Table expansion allows the optimizer to generate a plan that uses indexes on the read-mostly portion of the data, but not on the active portion of the data. Hence, DBAs can configure a table so that an index is only created on the read-mostly portion of the data, and will not suffer the overhead burden of index maintenance on the active portions of the data.
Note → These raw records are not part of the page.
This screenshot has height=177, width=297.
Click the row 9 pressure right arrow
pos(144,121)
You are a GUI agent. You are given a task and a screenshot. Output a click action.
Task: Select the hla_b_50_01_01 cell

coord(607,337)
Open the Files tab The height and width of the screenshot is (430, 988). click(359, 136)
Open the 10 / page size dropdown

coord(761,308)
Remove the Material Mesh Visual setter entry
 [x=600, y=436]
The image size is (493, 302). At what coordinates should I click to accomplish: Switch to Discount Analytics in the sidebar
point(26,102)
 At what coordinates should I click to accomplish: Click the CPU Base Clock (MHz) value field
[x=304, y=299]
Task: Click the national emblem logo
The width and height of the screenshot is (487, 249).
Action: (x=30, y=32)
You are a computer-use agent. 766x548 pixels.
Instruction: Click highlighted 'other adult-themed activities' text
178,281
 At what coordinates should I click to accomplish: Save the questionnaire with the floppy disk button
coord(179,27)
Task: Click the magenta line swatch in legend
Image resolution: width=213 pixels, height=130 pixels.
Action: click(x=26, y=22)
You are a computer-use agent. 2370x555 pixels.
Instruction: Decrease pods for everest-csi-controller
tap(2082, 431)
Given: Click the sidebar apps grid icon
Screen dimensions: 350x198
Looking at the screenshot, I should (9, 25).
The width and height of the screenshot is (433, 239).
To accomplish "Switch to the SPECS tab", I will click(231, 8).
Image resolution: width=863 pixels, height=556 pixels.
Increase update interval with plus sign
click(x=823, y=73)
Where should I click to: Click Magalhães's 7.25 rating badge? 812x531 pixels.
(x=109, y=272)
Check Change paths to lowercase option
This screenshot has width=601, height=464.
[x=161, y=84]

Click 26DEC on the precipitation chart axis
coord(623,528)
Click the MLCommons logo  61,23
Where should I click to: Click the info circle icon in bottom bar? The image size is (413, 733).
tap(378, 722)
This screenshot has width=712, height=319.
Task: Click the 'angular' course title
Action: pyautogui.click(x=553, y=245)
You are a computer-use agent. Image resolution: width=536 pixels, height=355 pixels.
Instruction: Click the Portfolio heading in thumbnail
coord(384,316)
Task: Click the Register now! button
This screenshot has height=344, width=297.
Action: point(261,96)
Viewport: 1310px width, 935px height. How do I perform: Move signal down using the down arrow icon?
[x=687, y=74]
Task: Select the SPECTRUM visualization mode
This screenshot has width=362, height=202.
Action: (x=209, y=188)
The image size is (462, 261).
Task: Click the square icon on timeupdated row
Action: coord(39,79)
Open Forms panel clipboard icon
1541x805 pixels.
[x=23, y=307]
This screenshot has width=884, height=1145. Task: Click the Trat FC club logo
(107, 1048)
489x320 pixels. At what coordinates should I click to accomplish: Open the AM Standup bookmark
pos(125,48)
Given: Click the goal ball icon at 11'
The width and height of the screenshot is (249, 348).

This is the high-level idea of what table expansion does. In practice, the way we can delineate active and inactive portions of the data is using partitioning. A local index can be defined on a table, and marked unusable for certain partitions. The partitions for which the index is unusable are in effect not indexed.
 
Partition Pruning and Index Access
 
In order to understand the kinds of plans generated by table expansion, it helps to know a bit about partition pruning, and how the optimizer decides what partitions to access and how.  The optimizer keeps track of what partitions need to be accessed from each table, based on predicates that appear in the query.  Let's look at a simple example, using the SALES table from the Oracle sample schema SH.  This table is range partitioned on TIME_ID.  Consider query Q1, which has a filter on that column. 
 
Q1
SELECT * 
FROM sales 
WHERE time_id >= TO_DATE('2000-01-01 00:00:00', 'SYYYY-MM-DD HH24:MI:SS') 
  AND prod_id = 38;
 
The optimizer can determine from that filter that only 16 of the 28 partitions in the table need to be accessed.  We see this in the "Pstart" and "Pstop" columns of the plan:
 
 
Once the optimizer has determined which partitions will be accessed, it will consider any index that is usable on all of those partitions.  In the plan above, the optimizer chose to use an index, SALES_PROD_BIX.  Let's see what happens to the plan for Q1 if we disable the index on a partition of the SALES table.
 
alter index SALES_PROD_BIX  modify partition SALES_1995 unusable;
 
This disables the index on the first partition (partition 1), which contains all sales from before 1996.  Note that you can find this information in USER_IND_PARTITIONS.
 
If we generate the plan for Q1 again, we see that we get the same plan.
 
 
This is because the index partition that we removed is not relevant to our query.  As long as all of the partitions we access are indexed, we can answer the query with the index.  Since we only access partitions 16 through 28, disabling the index on partition 1 does not affect the plan.
 
If we disable the index on a partition that we do need to access, we can no longer use that index (absent table expansion).  For instance, let's look at the plan after we disable the index for partition 28 (SALES_Q4_2003).  Recall from the above plans that this is one of the partitions that we do access in the query.
 
alter index SALES_PROD_BIX  modify partition SALES_Q4_2003 unusable;
 
 
How Table Expansion Can Help
 
In the above example, our query accesses 16 partitions.  On 15 of those partitions, there is an index available, but there is no index available for the final partition.  Since the optimizer has to choose one access path or the other, we cannot make use of the index on any of the partitions.  This is what table expansion is meant to solve.  Table expansion allows the optimizer to optimize the partitions that are indexed separately from those which are not, by accessing each in a separate query block.  The above query can be rewritten as follows:
 
Q2
SELECT * 
FROM sales 
WHERE time_id >= TO_DATE('2000-01-01 00:00:00', 'SYYYY-MM-DD HH24:MI:SS') 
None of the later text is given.